We had a brief discussion on discord and it seemed like we had consensus on the following versioning policy (please correct me if I'm getting this wrong):
zebrad: match major version to NU version, so we will start by releasing zebrad 3.0.0;zebra-* libraries: start by matching zebrad's version, then increment major versions of each library as we need to make breaking changes (potentially faster than the zebrad version, always respecting semver but making no guarantees about the longevity of major releases).If we do this then I think we want to set the version of all of the Zebra crates to 3.0.0-alpha.0 -- the -alpha.0 marks it as a prerelease not subject to perfect adherence to compatibility guarantees.
I'm worried about using -alpha.0 releases because I've seen plenty of edge cases where they break things, I don't know the specific edge cases or ways this can cause issues so this is a bit of FUD but we should definitely be careful here.
@yaahc is your concern about us using semver prerelease tags like -alpha.0 in our crate versions or about using them to specify external dependencies? I agree that they can cause a lot of breakage, and I would not like to use them for dependencies, for the same reason I don't like git versions.

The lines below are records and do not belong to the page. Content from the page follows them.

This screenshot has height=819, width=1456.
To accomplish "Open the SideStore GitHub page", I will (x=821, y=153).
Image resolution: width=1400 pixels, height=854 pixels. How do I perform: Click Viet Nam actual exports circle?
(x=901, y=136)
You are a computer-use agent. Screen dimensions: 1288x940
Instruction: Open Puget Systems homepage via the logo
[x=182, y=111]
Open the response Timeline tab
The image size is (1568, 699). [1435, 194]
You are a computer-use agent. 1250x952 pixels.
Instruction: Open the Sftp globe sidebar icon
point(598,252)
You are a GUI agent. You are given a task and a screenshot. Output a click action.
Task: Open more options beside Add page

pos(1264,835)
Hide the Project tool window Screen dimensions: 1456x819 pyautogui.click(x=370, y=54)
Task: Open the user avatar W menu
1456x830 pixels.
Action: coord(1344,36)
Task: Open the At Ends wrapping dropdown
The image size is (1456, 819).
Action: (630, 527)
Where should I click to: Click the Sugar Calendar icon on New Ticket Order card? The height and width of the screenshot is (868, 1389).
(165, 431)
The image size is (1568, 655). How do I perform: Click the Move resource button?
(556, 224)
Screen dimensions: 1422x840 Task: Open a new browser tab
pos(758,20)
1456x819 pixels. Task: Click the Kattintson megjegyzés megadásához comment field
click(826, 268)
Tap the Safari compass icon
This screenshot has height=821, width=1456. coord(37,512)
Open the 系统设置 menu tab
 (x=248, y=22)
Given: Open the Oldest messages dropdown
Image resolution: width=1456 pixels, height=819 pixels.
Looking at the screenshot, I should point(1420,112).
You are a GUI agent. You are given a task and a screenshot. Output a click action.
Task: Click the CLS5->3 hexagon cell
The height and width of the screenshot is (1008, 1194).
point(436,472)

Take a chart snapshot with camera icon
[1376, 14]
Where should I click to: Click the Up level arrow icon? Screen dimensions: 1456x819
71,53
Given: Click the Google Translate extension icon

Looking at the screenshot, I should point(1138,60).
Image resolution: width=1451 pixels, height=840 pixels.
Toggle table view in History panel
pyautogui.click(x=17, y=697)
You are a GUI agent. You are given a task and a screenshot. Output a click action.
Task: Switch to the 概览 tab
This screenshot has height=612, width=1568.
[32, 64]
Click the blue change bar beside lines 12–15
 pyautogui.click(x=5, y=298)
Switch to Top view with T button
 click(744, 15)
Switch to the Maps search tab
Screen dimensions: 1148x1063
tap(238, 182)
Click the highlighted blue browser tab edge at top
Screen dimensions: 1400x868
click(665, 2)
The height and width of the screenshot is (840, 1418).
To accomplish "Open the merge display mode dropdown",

However, I think that if we're only using them for our crates within a single workspace, we will probably be okay. One major pain point is that Cargo treats prerelease versions as exact = constraints rather than the usual ^ compatibility constraints, so if different prerelease versions are used in the same dep tree everything breaks. But in our case, all of the prerelease crates are in the same workspace, so we're sure to get a unified version anyways.
@hdevalence my concern was a lot more nebulous than that, I couldn't recall exactly how pre release tags can break things i only recalled seeing instances of them breaking things. You seem to be much more familiar and aware of the issues, which is essentially all I wanted. So I'm satisfied by this explanation and plan.
It sounds like there might be rough consensus on this, so I'm going to prepare a PR that changes all the versions so we have a concrete suggestion to discuss.